Data records START

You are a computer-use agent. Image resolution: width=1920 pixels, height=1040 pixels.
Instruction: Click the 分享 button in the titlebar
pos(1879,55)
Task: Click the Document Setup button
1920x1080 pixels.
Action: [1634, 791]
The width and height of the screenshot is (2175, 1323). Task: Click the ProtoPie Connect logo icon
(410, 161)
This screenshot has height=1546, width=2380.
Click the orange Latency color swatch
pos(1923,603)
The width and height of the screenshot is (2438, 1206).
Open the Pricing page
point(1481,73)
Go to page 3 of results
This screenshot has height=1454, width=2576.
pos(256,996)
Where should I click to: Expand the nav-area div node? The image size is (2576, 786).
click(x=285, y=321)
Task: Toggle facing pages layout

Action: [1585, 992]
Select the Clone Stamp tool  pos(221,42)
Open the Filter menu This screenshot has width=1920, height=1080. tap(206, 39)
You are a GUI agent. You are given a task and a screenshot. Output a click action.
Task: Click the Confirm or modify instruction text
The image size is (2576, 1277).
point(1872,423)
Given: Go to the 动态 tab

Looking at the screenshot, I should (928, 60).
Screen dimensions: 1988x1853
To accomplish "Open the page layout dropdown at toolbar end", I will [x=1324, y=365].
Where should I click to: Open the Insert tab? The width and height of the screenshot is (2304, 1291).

Data records END

=== Problem details ===
Having read the entries, output all of them verbatim.

=== Response area ===
You are a computer-use agent. Image resolution: width=1920 pixels, height=1040 pixels.
Instruction: Click the 分享 button in the titlebar
pos(1879,55)
Task: Click the Document Setup button
1920x1080 pixels.
Action: [1634, 791]
The width and height of the screenshot is (2175, 1323). Task: Click the ProtoPie Connect logo icon
(410, 161)
This screenshot has height=1546, width=2380.
Click the orange Latency color swatch
pos(1923,603)
The width and height of the screenshot is (2438, 1206).
Open the Pricing page
point(1481,73)
Go to page 3 of results
This screenshot has height=1454, width=2576.
pos(256,996)
Where should I click to: Expand the nav-area div node? The image size is (2576, 786).
click(x=285, y=321)
Task: Toggle facing pages layout

Action: [1585, 992]
Select the Clone Stamp tool  pos(221,42)
Open the Filter menu This screenshot has width=1920, height=1080. tap(206, 39)
You are a GUI agent. You are given a task and a screenshot. Output a click action.
Task: Click the Confirm or modify instruction text
The image size is (2576, 1277).
point(1872,423)
Given: Go to the 动态 tab

Looking at the screenshot, I should (928, 60).
Screen dimensions: 1988x1853
To accomplish "Open the page layout dropdown at toolbar end", I will [x=1324, y=365].
Where should I click to: Open the Insert tab? The width and height of the screenshot is (2304, 1291).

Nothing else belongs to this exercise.